● **ACTION ITEM**:
The entries below contain pictures. Write out only the lines from the line with "آرمانشهر (221, 1754)" up to and including the line with "[More actions] (1041, 280)", exactly, without them.

● **DATA RECORDS**:
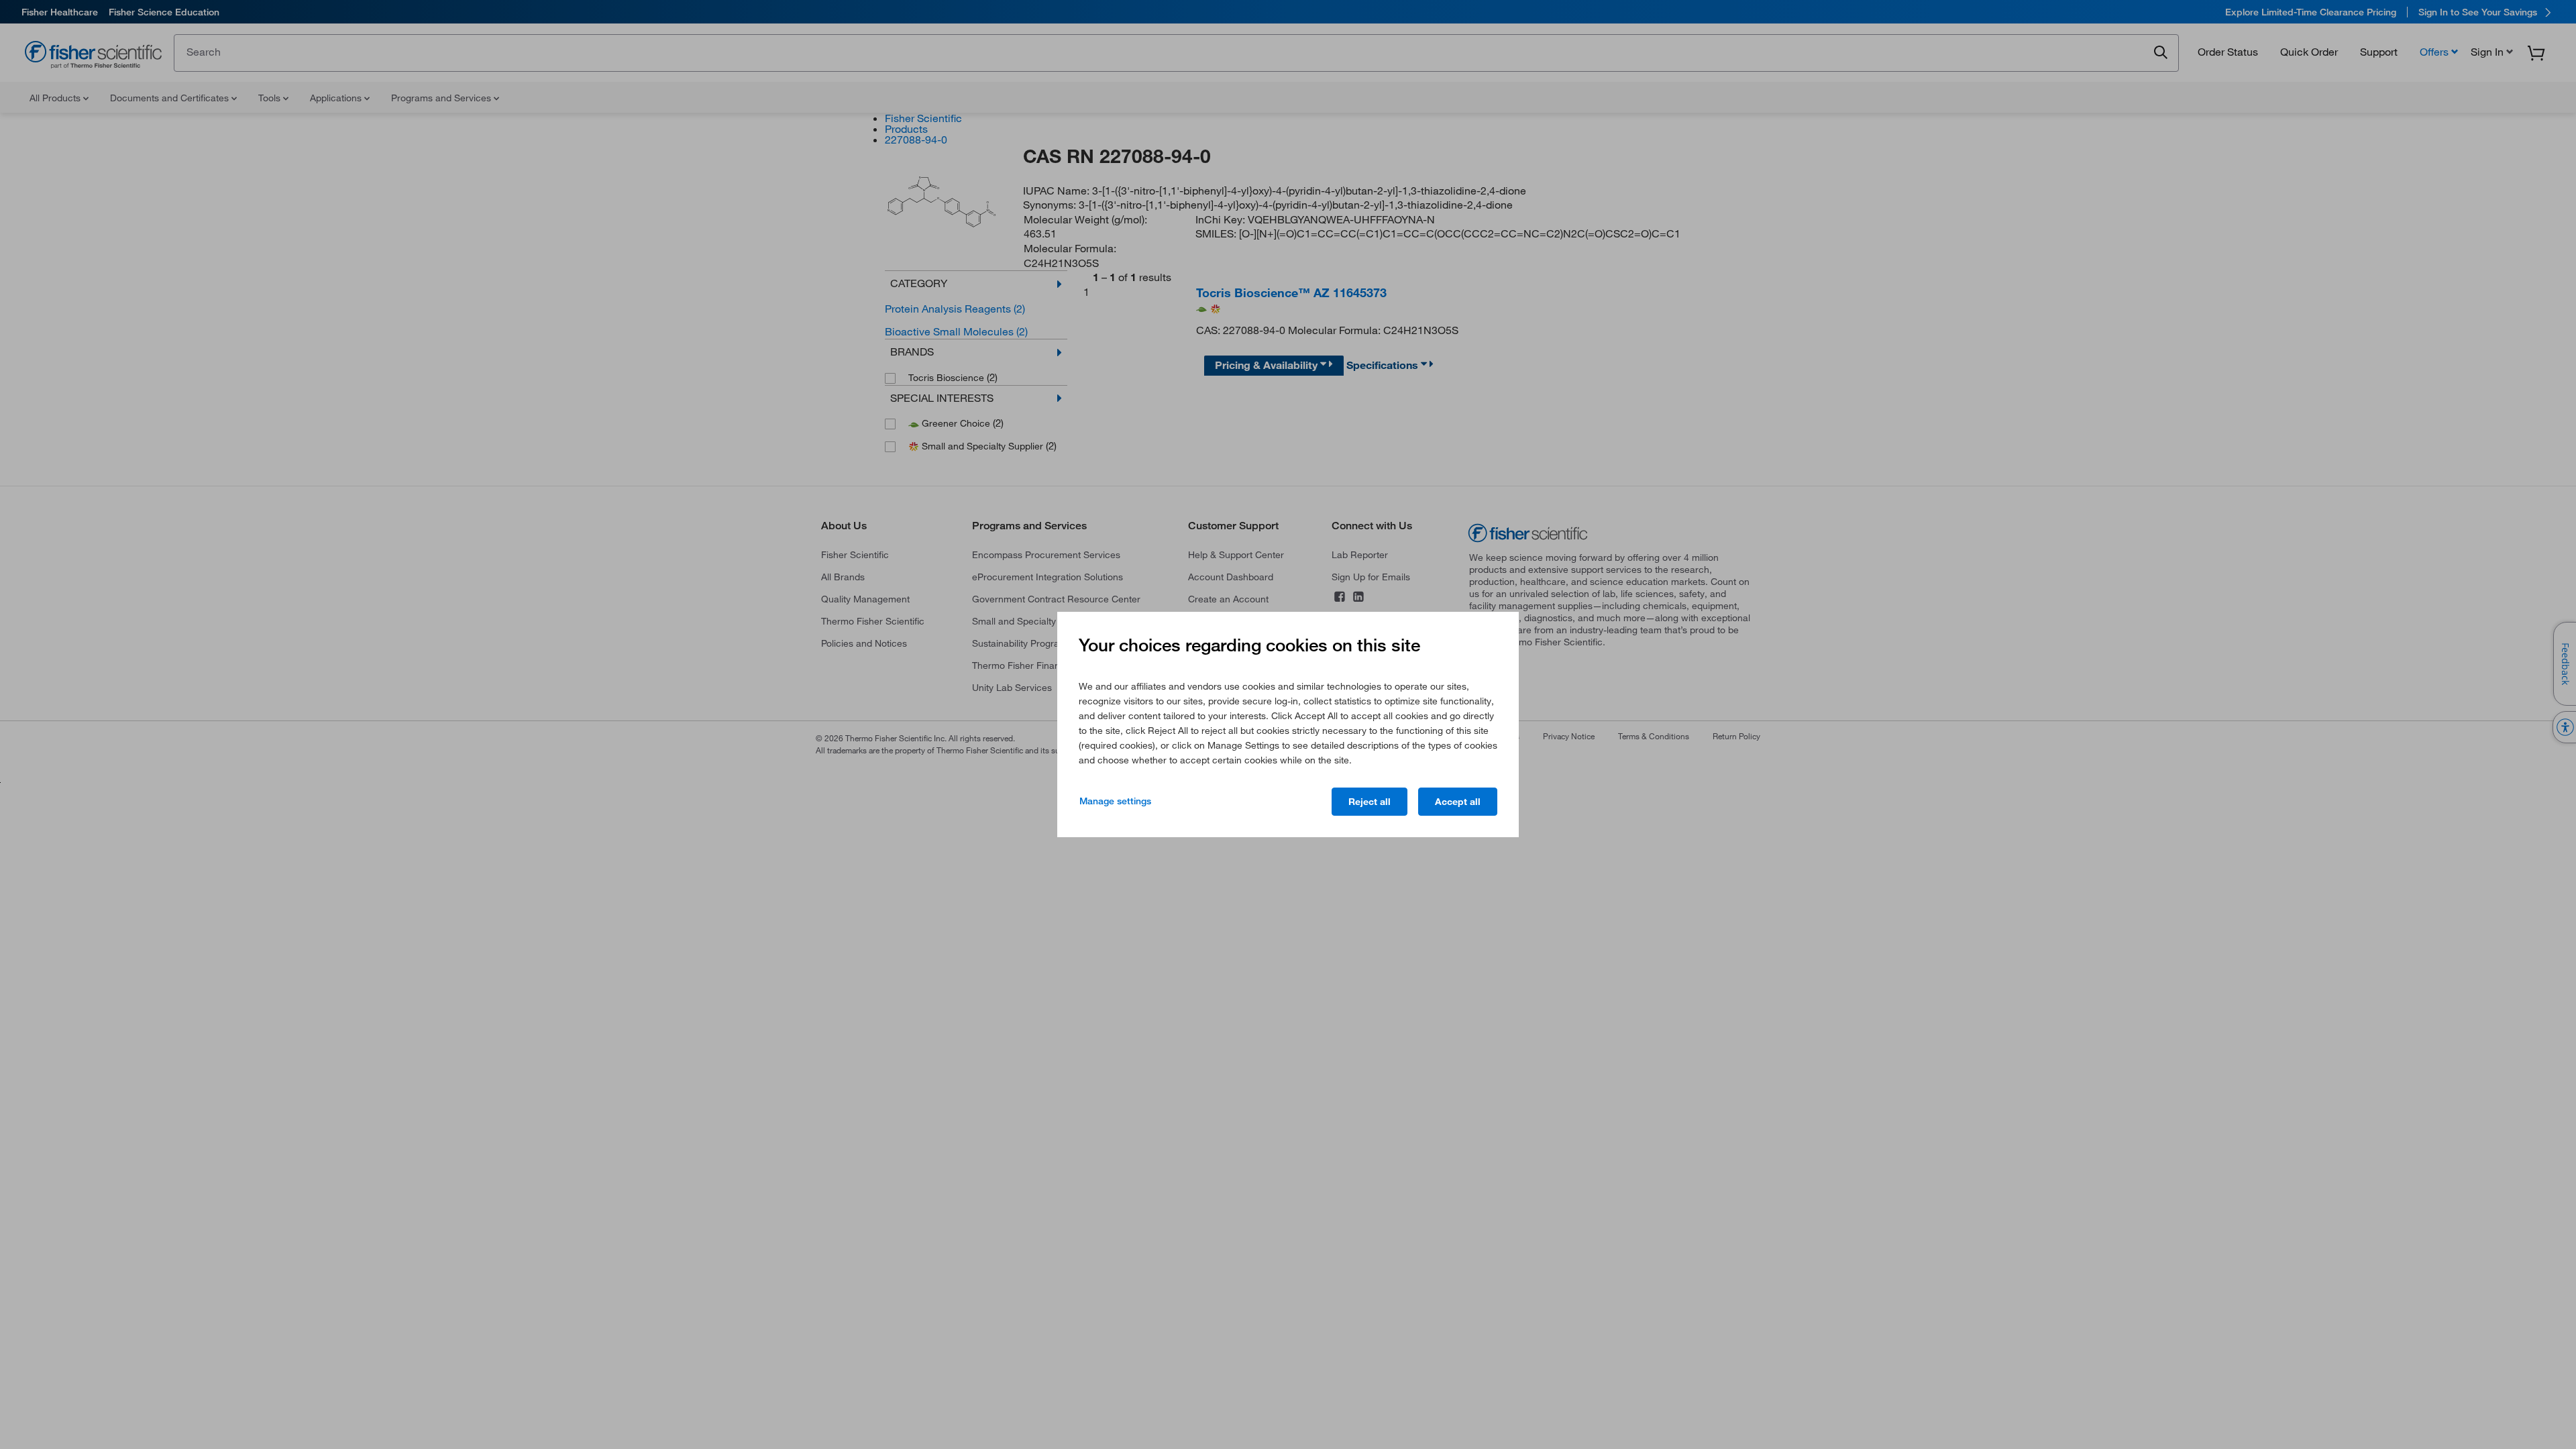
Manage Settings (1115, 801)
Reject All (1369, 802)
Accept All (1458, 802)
---
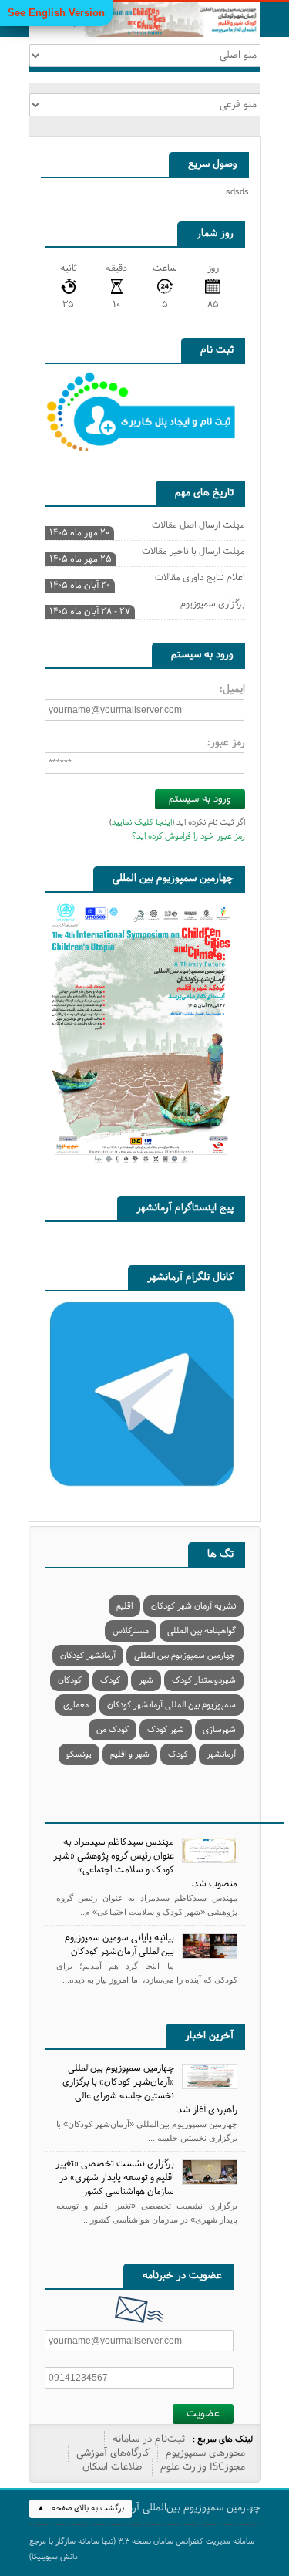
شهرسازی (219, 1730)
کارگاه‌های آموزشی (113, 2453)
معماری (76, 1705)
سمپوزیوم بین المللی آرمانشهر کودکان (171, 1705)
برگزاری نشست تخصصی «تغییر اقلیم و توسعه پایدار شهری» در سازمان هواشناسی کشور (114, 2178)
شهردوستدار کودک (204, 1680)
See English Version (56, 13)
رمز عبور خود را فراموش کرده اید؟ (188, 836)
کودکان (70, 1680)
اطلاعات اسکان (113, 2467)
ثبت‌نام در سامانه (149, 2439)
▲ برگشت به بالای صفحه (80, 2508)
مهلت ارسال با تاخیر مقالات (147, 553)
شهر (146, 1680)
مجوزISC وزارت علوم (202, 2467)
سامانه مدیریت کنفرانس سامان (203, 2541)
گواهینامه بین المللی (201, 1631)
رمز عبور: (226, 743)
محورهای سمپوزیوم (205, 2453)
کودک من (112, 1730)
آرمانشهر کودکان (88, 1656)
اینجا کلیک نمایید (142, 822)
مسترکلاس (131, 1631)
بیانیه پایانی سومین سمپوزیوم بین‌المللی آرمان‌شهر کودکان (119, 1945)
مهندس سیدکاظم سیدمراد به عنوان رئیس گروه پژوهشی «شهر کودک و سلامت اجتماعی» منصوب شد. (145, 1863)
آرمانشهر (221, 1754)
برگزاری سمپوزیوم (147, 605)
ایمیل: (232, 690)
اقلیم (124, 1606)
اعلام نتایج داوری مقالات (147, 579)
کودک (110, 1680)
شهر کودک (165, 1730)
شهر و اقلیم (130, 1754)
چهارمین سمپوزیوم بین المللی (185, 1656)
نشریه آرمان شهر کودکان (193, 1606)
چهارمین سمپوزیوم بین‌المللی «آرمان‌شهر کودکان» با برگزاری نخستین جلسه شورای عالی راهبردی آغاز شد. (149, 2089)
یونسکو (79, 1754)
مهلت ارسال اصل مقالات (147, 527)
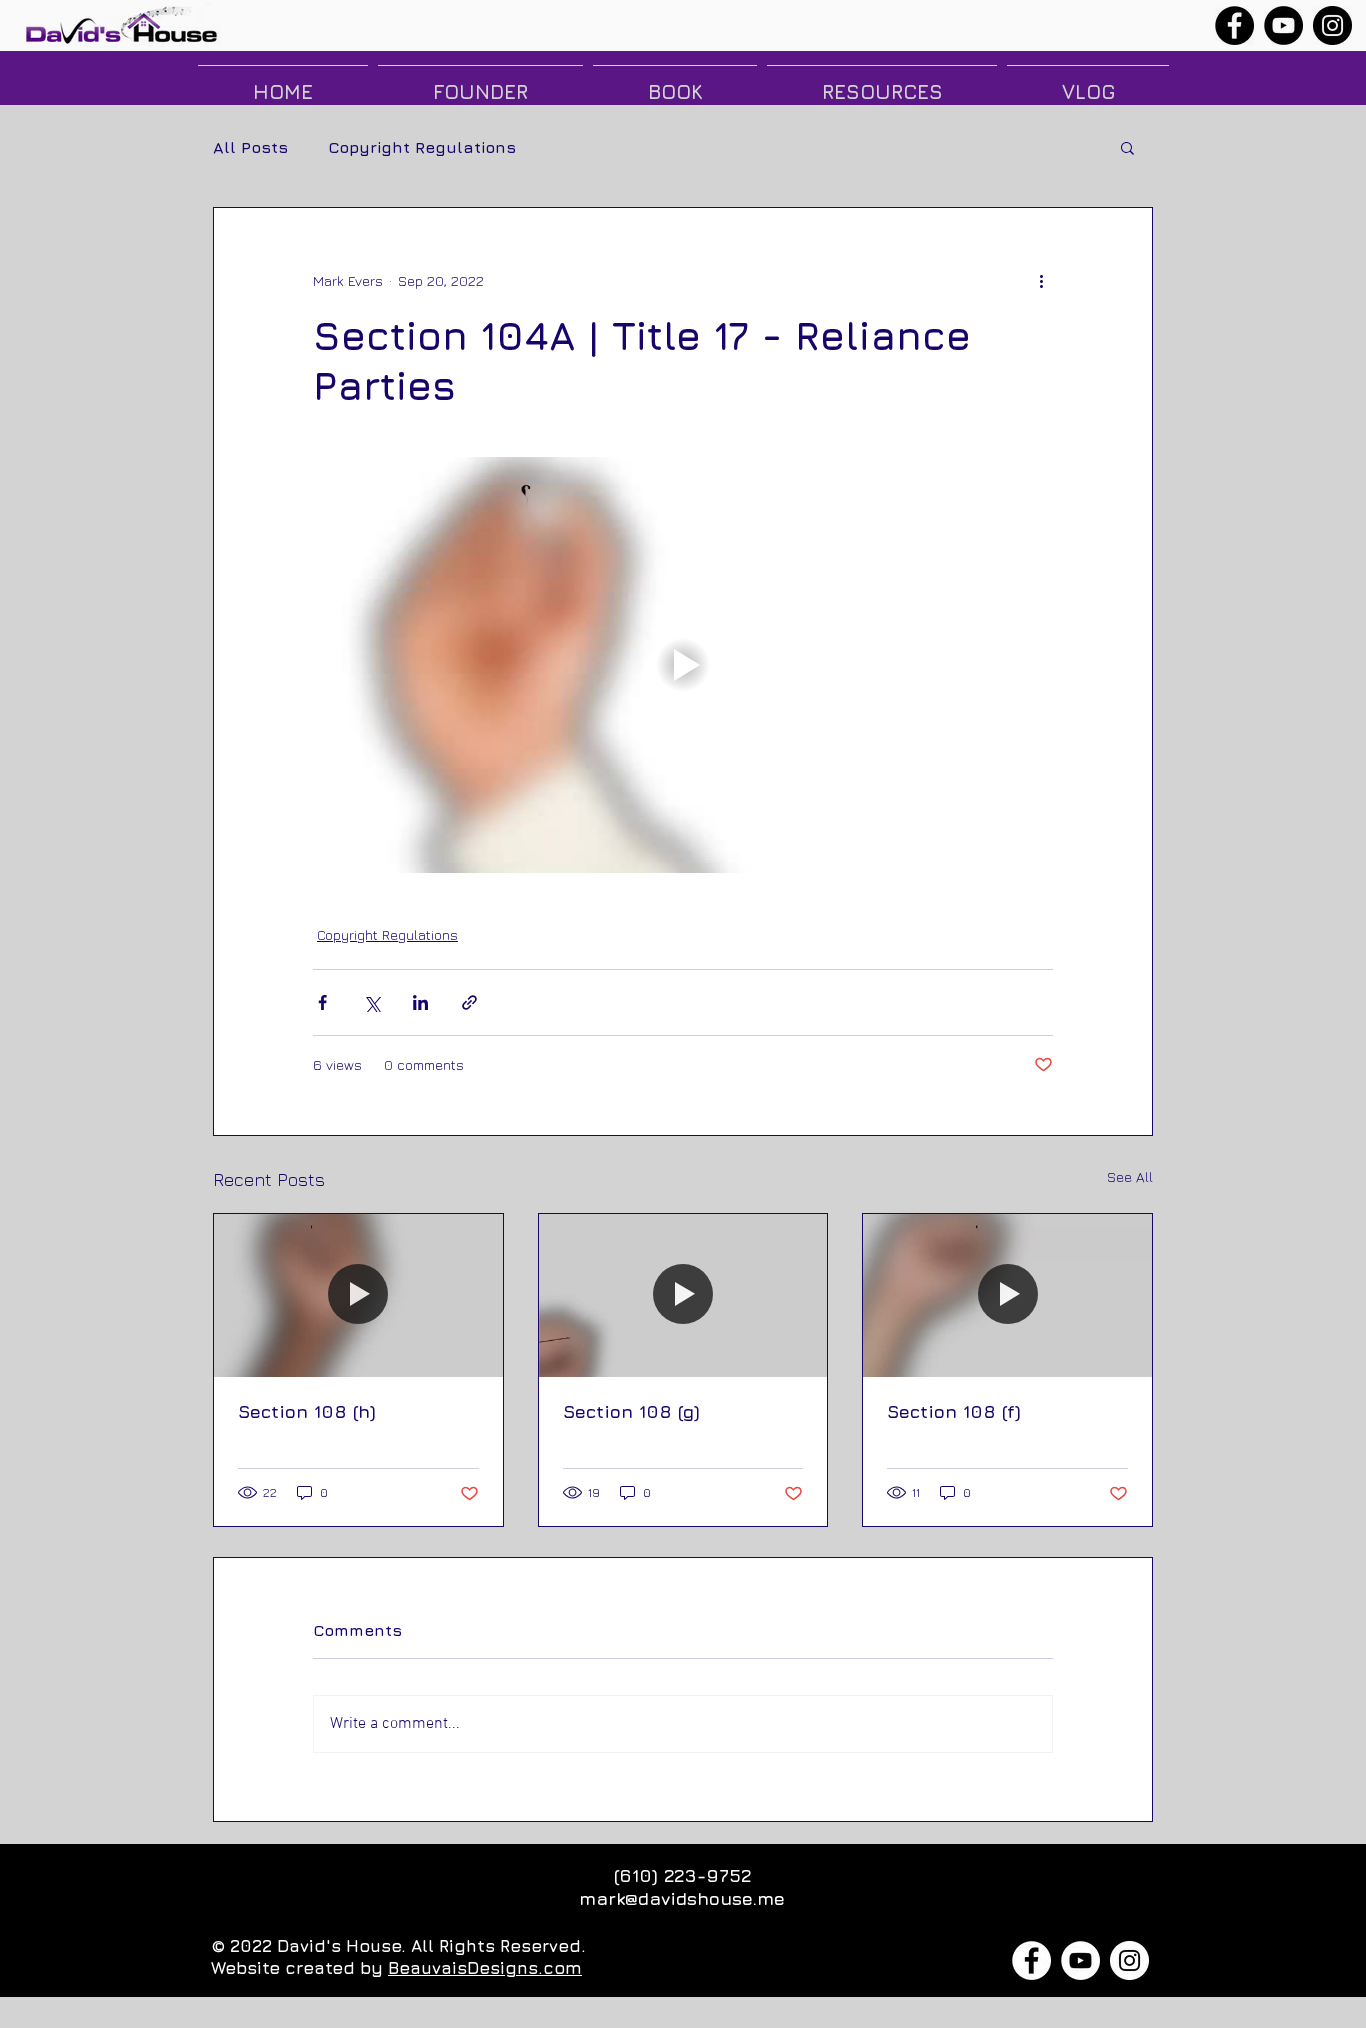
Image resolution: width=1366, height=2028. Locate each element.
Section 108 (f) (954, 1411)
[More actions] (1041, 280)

● **SOLUTION FOR THIS EXERCISE**:
آرمانشهر (221, 1754)
برگزاری سمپوزیوم (147, 605)
ایمیل: (232, 690)
اقلیم (124, 1606)
اعلام نتایج داوری مقالات (147, 579)
کودک (110, 1680)
شهر کودک (165, 1730)
شهر و اقلیم (130, 1754)
چهارمین سمپوزیوم بین المللی (185, 1656)
نشریه آرمان شهر کودکان (193, 1606)
چهارمین سمپوزیوم بین‌المللی «آرمان‌شهر کودکان» با برگزاری نخستین جلسه شورای عالی راهبردی آغاز شد. (149, 2089)
یونسکو (79, 1754)
مهلت ارسال اصل مقالات (147, 527)
Image resolution: width=1366, height=2028. Locate each element.
Section 108 (f) (954, 1411)
[More actions] (1041, 280)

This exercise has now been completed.